GHCN Monthly and MS Access

For some of the last few evenings, I have been learning about MS Access’s data import functionality in order to interrogate the data of the Global Historical Climatology Network-Monthly dataset. This dataset holds records of temperature readings dating back to the beginning of the eighteenth century from more than seven thousand stations around the globe.

GHCN Monthly

The data are in text files with a fixed width format. It’s very straightforward to set up the import format (although there are many columns!) and save the import specification so that future datasets can be imported as they are released with ease. The largest data files have almost half a million rows, yet Access can import the data in a few seconds. The resulting table of readings of average, minimum and maximum temperatures for each month for each station has more than one million rows. I have not experimented with adding indexes yet but, in spite of this, I can run queries that are not painfully slow.

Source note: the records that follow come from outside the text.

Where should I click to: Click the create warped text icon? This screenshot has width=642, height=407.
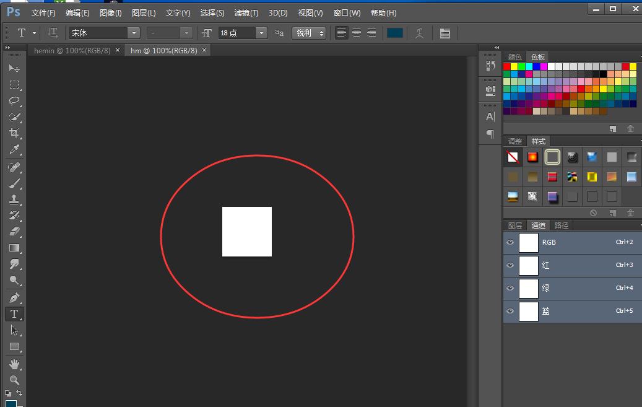(x=420, y=33)
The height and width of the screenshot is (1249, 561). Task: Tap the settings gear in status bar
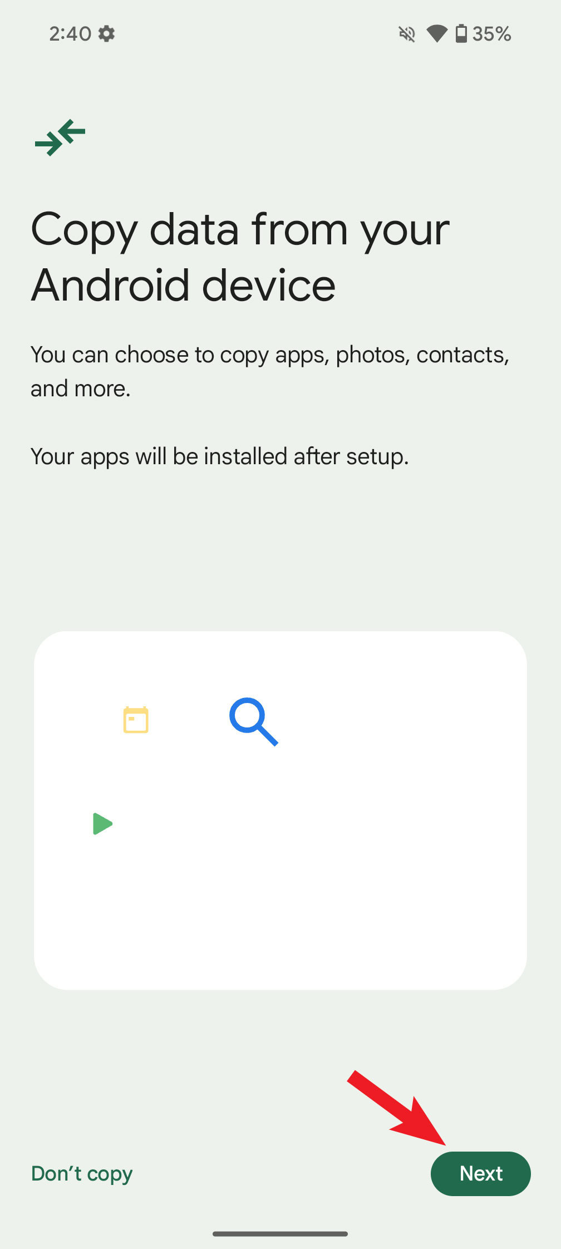pyautogui.click(x=106, y=34)
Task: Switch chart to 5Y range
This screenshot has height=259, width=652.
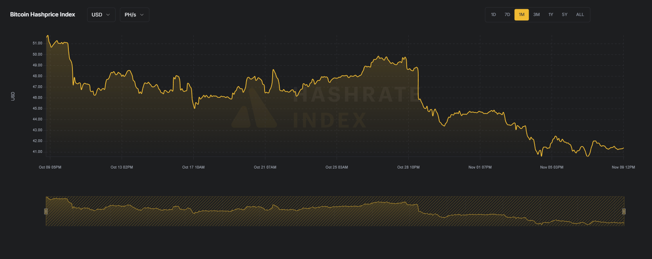Action: tap(564, 15)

Now that I have the data into an Access database, I hope to start analysing the data. I have produced a couple of charts for a single station but am yet to run any serious calculations. I have read of a similar project at:

A Quick and Dirty Analysis of GHCN Surface Temperature Data

The algorithm that caerbannog (the blogger) uses in his C++ program to smooth the data and calculate averages is fairly simple. Something similar should be possible (or even easy) using the MS Office tools.

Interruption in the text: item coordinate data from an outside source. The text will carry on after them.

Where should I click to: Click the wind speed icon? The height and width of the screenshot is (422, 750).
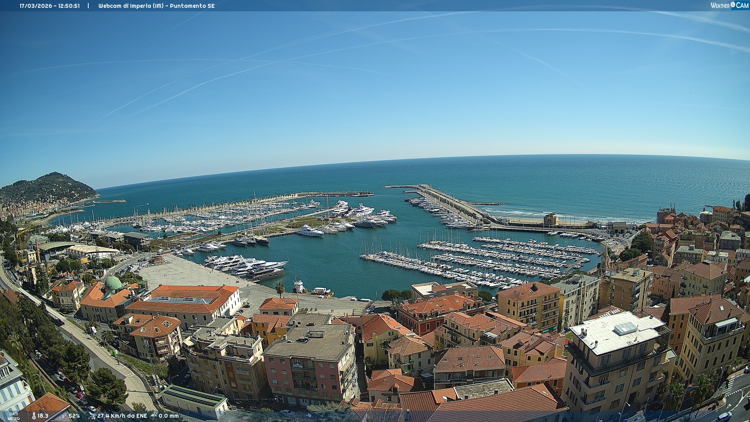point(92,416)
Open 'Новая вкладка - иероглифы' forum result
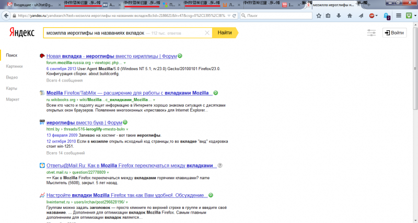The height and width of the screenshot is (223, 418). point(110,55)
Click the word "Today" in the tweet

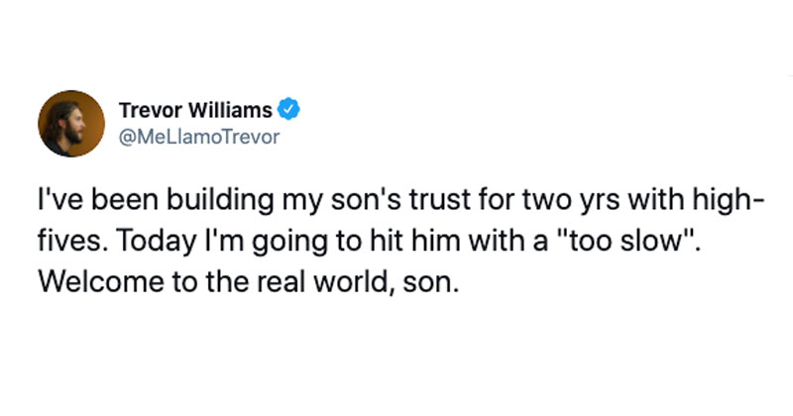coord(157,242)
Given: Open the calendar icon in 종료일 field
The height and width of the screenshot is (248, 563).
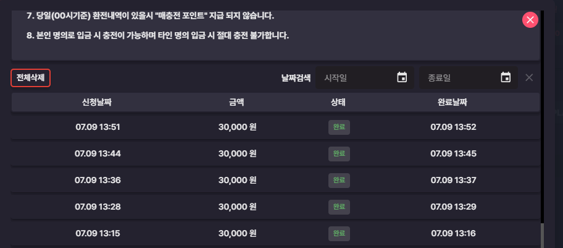Looking at the screenshot, I should (506, 77).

Ultimately, my aim for this is to make this the basis of an ICT lesson or project. As caerbannog notes “Never in history has science been more accessible to the general public than it is now.” The quantities of data that can be accessed for free are as enormous as the power of the computers that are now cheaply available. I hope that my students will be inspired to look deeply into the issue and this will help develop their sense of empirical curiosity.